SUPPLIED RECORDS:
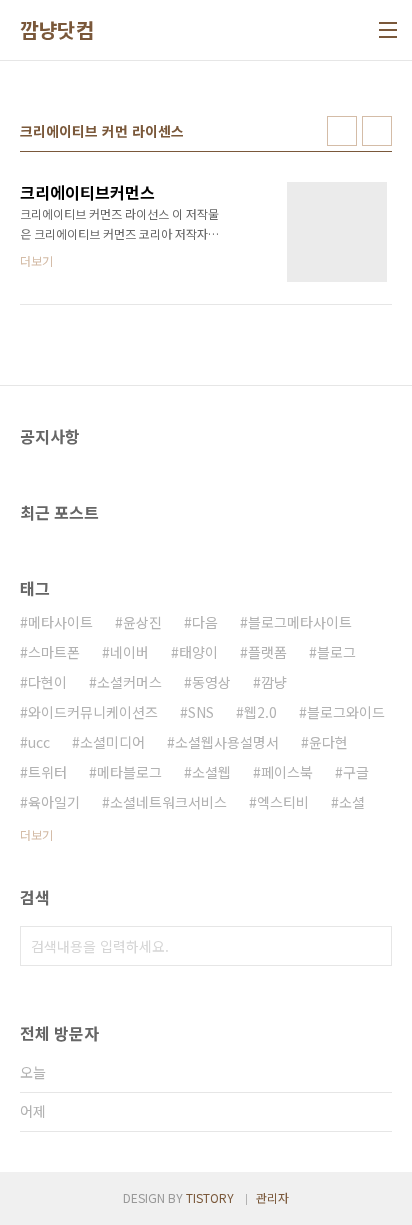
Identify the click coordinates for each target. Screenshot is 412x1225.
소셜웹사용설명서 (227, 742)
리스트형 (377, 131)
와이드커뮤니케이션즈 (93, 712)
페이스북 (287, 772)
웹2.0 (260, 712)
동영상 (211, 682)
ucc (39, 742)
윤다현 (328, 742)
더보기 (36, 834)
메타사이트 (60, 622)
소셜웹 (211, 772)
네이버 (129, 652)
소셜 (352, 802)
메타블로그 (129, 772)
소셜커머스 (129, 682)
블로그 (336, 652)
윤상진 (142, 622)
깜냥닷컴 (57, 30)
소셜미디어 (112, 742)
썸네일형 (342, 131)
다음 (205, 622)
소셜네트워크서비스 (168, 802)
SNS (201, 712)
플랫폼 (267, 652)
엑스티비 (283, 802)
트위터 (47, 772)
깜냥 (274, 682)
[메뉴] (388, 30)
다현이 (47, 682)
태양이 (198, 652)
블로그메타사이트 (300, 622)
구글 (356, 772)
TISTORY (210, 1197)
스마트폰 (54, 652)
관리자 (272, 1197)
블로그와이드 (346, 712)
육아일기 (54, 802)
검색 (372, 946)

---

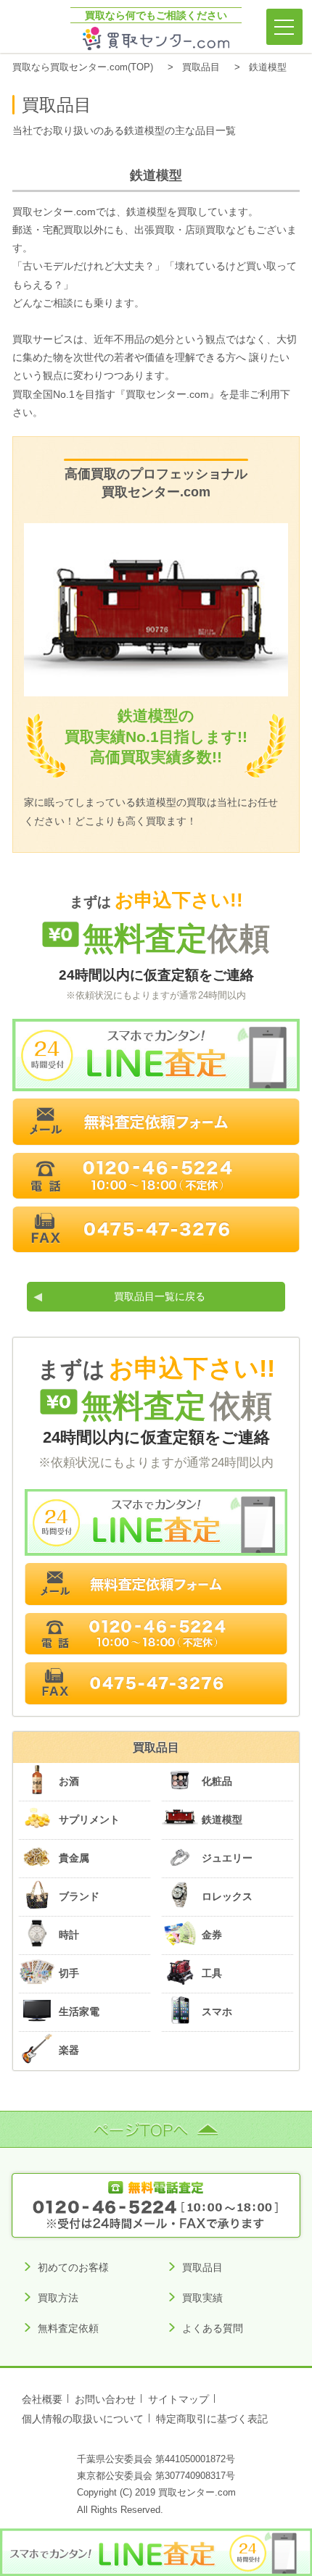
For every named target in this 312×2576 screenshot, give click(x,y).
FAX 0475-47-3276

TRY IT: Above this instruction are the records; retype exactly the lines from the one containing "깜냥닷컴 (57, 30)" up to and including the one containing "검색 (372, 946)".

ANSWER FOR THE TASK:
깜냥닷컴 (57, 30)
소셜미디어 (112, 742)
썸네일형 (342, 131)
다음 (205, 622)
소셜네트워크서비스 (168, 802)
SNS (201, 712)
플랫폼 (267, 652)
엑스티비 (283, 802)
트위터 (47, 772)
깜냥 (274, 682)
[메뉴] (388, 30)
다현이 (47, 682)
태양이 (198, 652)
블로그메타사이트 (300, 622)
구글 (356, 772)
TISTORY (210, 1197)
스마트폰 (54, 652)
관리자 (272, 1197)
블로그와이드 (346, 712)
육아일기 (54, 802)
검색 (372, 946)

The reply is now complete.